信じられないぐらい上にも前にも上がらない。給水所のコールドスプレーは気休めでしかなかった。
でも止まったら、止まってしまったらもう前に進めなくなる。そんな気がしてガタガタでも前に進んだ。
だんだん6時間の制限時間が近くなる。
車道ではコース途中で回収された脱落者たちがバスに乗せられて私のことを追い抜いていく。
ここまできたら、必ず走る!
最後の2.195キロはほとんど覚えていない。
あんなに早かった1キロが、500メートルが、100メートルが、1メートルですら遠い。

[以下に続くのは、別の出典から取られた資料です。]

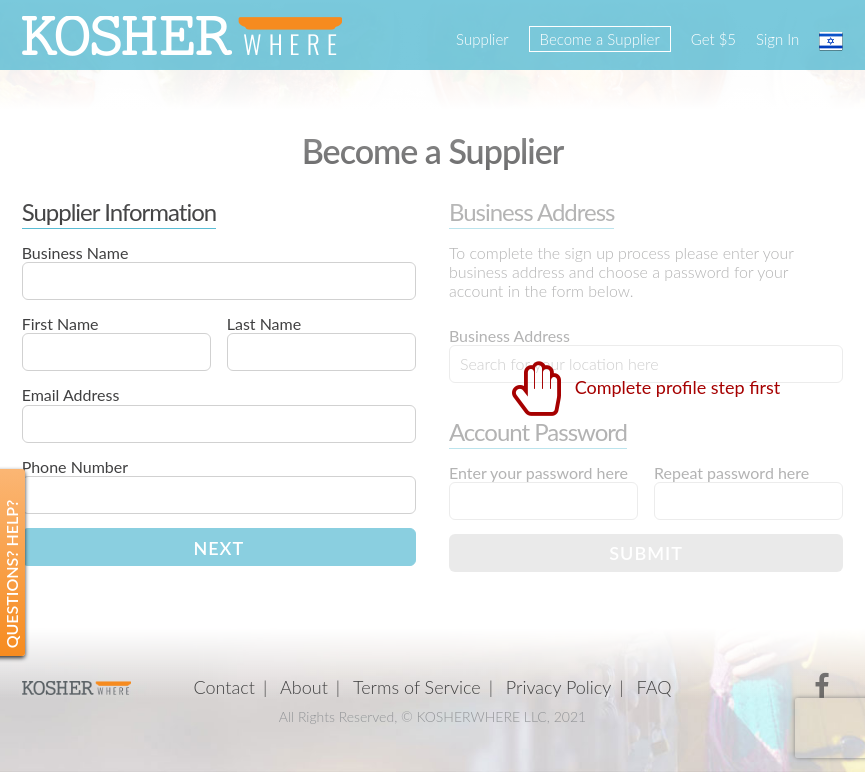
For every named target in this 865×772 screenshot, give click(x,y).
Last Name (264, 323)
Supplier (482, 39)
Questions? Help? (11, 574)
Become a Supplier (600, 39)
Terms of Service (417, 687)
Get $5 (713, 39)
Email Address (71, 394)
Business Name (75, 252)
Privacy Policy (559, 687)
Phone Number (75, 466)
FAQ (654, 687)
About (304, 687)
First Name (60, 323)
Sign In (777, 39)
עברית (831, 41)
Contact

「あと0.195キロ!」の看板すら「まだなの?」と思ってしまった。
そして完走した。ゴールのゲートをくぐると間抜けな音楽が出迎えてくれた。
5時間54分54秒が終わった。
失恋して、完走して見えた世界
「やっと終わったあああ」これが一番最初にでた感想でした。完走だけに。どうしようもなく辛かった。やっぱりちょっと泣いた。
自分の体とは思えないぐらい体中が痛かった。
代わりに欲しかったものは手に入れた。
でも、欲しかったものよりもっとすごいものを手に入れた気がする。
沿道で応援してくれた地域の人たち、大漁旗振ってくれた漁師さん、「アゲアゲホイホイ」エンドレスに踊ってくれたいわき海星高の野球部、なぜか流れでハイタッチしてくれた読売新聞の腕章付けたお兄さん、給水場で励ましてくれたボランティアのみなさん、ゴールで待っててくれた職場の先輩、仕事中にエントリー番号を調べて私が走る位置をチェックしてくれてた後輩たち。
今までの人生で一番「がんばれ」をもらった日だった。
なんだかやっと、自分のために頑張れたと思えた。そして応援で力が出た。応援されるほどがんばれた自分をちゃんと認められた。
月並みだけど、この先どんな辛いことがあっても乗り越えられる気がした。
事実、その半年後に挑んだ富士登山はこの日ほど辛くはなかった。
こんな体験につながるなら、失恋も悪くないと思っちゃった。